Do Amazon Fresh shoppers have a duty to shop in a manner the cameras understand? I simultaneously grabbed three items from a shelf at my new cashierless checkout store while thousands of cameras monitored my movements, but after placing the items in my cart, I knew the cameras would have difficulty with the event. Most people don't grab three bags of frozen vegetables at a time, but I always do. As an engineer exploring what I know to be a store in beta, I went home prepared to report a bug. I knew I was likely stealing vegetables in leaving the store, but I could correct it after the fact. Only I later learned, Amazon would not permit me to pay for the stolen items.

Now in full knowledge of this blind spot, do I change my behavior to conform to the capacity of the cameras? Is my duty to shop like a human and not an engineer that can make the task easier on the store? If I continue my normal human behavior next time in the store, am I stealing from Amazon? Contemplating these questions motivated the thorough evaluation that follows -- an examination of how one company solved the design tension between human and machine environments.

A picture of the store from the produce section, you can see the thousands of cameras dropping down from the ceiling around the store. The shelving has no apparent weight sensor and no items are charged by weight. In contrast to other Amazon Fresh stores (e.g., this one), there is no smart "dash cart" that scans items as they are placed into the cart.

My exploration of the store is both professional and personal. Four years ago I turned down an offer to work on cashierless checkout, and this blog post is a rundown of my thoughts of the road not taken. Please note, I have no insider knowledge on the Amazon Fresh operation. I am working from first principles as someone that has produced computer vision systems and made an extensive study of machine learning system failures. While I will have some points of criticism, it is worth saying at the outset that while some of my guesses may be off the mark, it is clear the Amazon team has done amazing work.

The Consumer Perspective

My Amazon Fresh store is one of about 30 that have opened with variations of computer vision-based checkout -- where you pick up items and leave the store without having a discrete checkout phase to the visit. In total, across two shopping trips, I spent close to 2 hours and $300 on groceries. I did not modify my shopping habits beyond taking pictures of the store, which includes sections for produce, meat, fish, dairy, beer and alcohol, dry goods, and more.

The predecessor to Amazon Fresh, Amazon Go, was confounding to many. This was SNL's take on the store concept.

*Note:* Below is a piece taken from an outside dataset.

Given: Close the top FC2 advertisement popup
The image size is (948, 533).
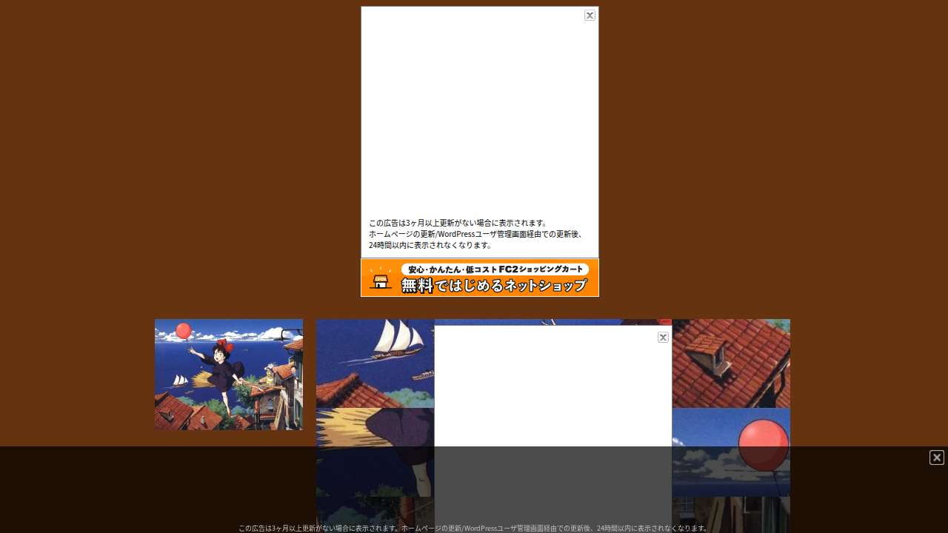Looking at the screenshot, I should pos(590,15).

The shopping experience begins and ends with entry and exit gates requiring you to scan a QR code or credit card. During the shopping experience, you browse the store and place any items you intend to purchase into your cart or bag. When you are done, you scan to leave and you subsequently get a receipt notification in your email. Upon exiting, a helpful Amazon employee told me I should receive my receipt within an hour. In my case, it did not work out this way.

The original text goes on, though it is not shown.